— About this exercise —
Among the lines below, a stretch begins at the one with "Barrierefreiheit (206, 2101)" and ends at the one with "Zurück (51, 1573)". Repeat that stretch exactly, ends included.

— Stored data —
+ + + + + + +

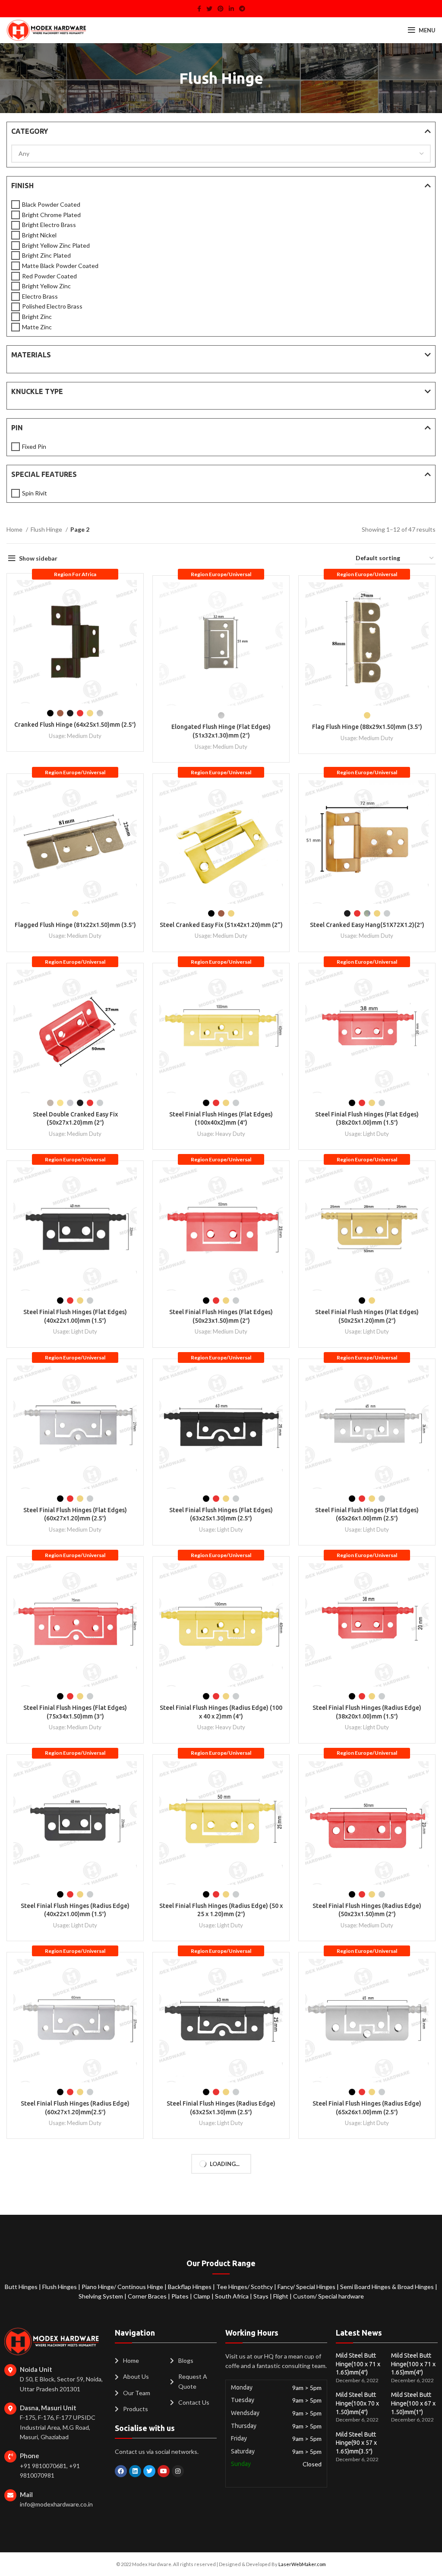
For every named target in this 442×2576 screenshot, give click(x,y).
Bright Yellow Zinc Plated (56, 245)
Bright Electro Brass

+ + + + + + +

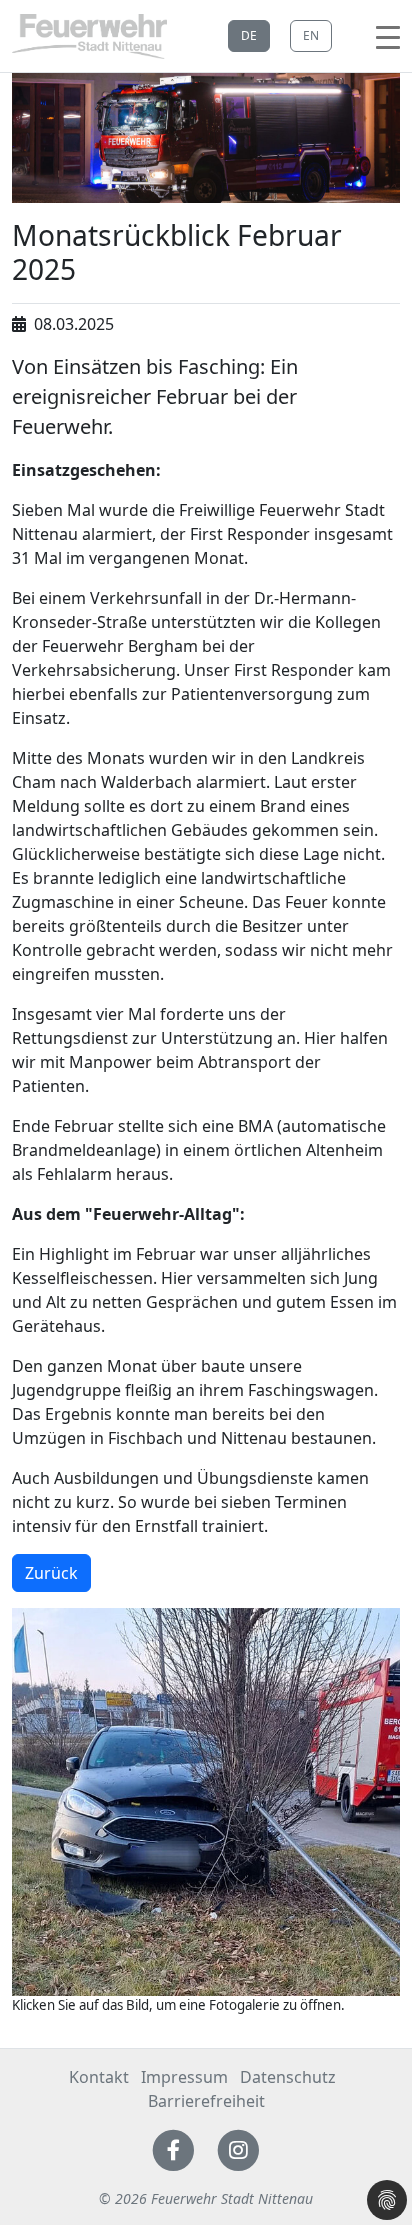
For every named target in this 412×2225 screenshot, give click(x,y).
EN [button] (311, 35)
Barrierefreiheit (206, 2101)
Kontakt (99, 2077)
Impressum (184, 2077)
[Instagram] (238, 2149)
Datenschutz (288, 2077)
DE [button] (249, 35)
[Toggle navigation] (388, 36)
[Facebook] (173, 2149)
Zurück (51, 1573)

+ + + + + + +

— Your response —
Barrierefreiheit (206, 2101)
Kontakt (99, 2077)
Impressum (184, 2077)
[Instagram] (238, 2149)
Datenschutz (288, 2077)
DE [button] (249, 35)
[Toggle navigation] (388, 36)
[Facebook] (173, 2149)
Zurück (51, 1573)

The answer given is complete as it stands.